Doctors have done all they can to lessen the effects of the brutal scarring on Kim Phúc’s back and arm, but she still lives every day with pain. The emotional pain she suffered was even worse. Her family, like most South Vietnamese, were devotee’s of the Cao Dai religion. She found no help, no solace in this religion. While still in school she met a Vietnamese Christian minister and found peace and strength to face her problems through faith in Jesus Christ.
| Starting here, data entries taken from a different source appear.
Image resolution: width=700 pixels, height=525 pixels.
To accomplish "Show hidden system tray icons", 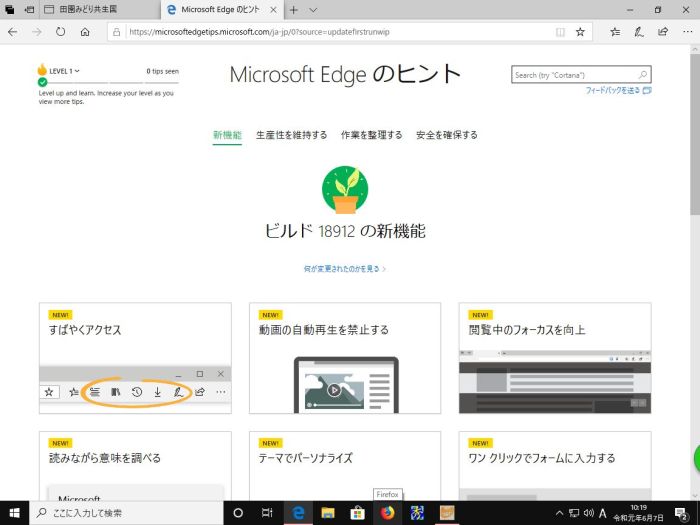I will (559, 512).
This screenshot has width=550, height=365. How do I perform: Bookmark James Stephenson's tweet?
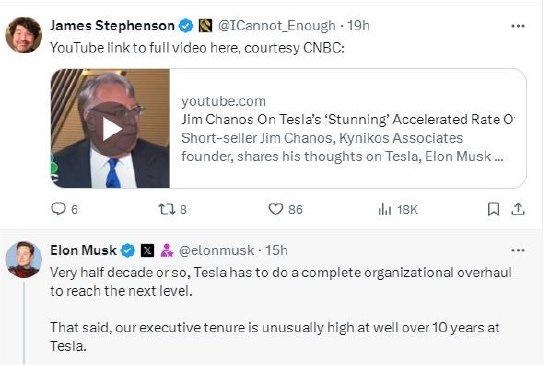point(494,209)
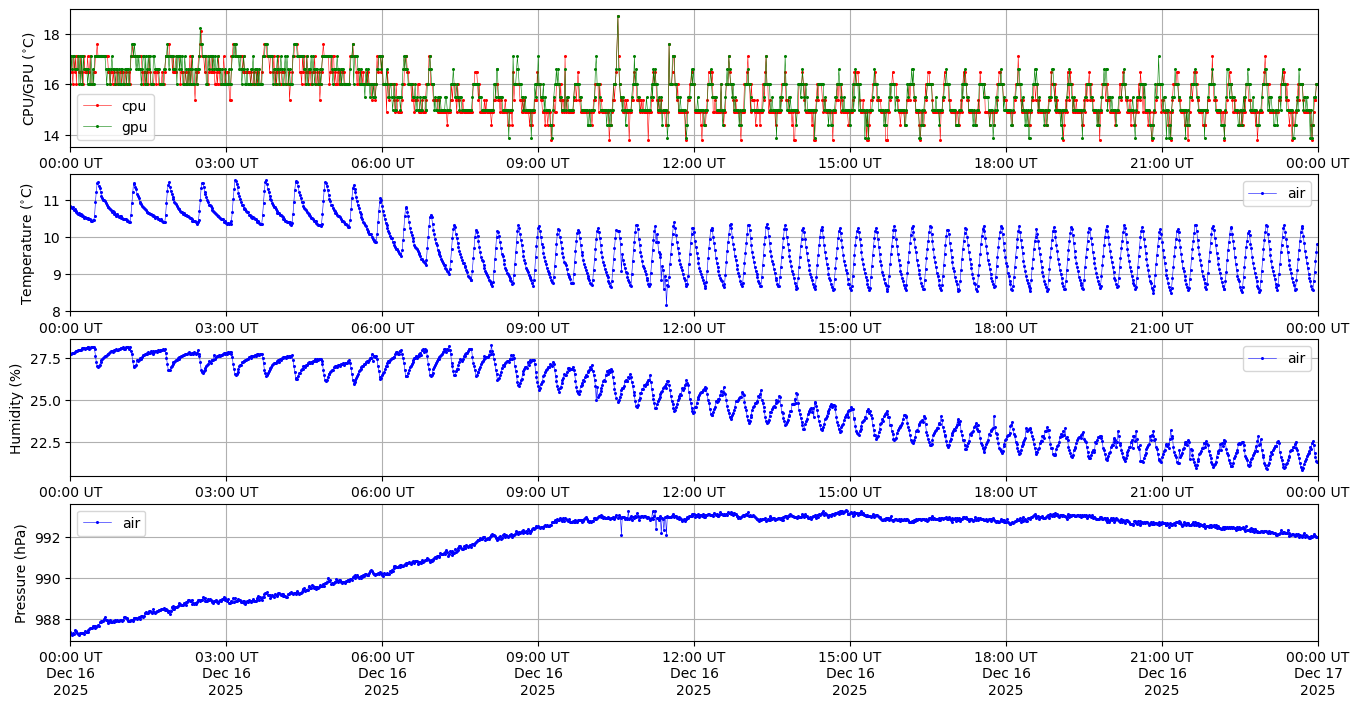The image size is (1359, 707).
Task: Click the 18 tick on CPU/GPU axis
Action: [53, 35]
Toan and Kim Phúc have become Canadian citizens, they are parents of two grown sons and now grandparents. She has speaking engagements around the world to tell her story of hope, that the only way to peace is forgiveness and love, which is only possible through faith in Jesus Christ. Her story will move you, perhaps even change your life.
FIRE ROAD, © 2017 by Kim Phúc Phan Thi, published by Tyndale Momentum, Carol Stream, Illinois.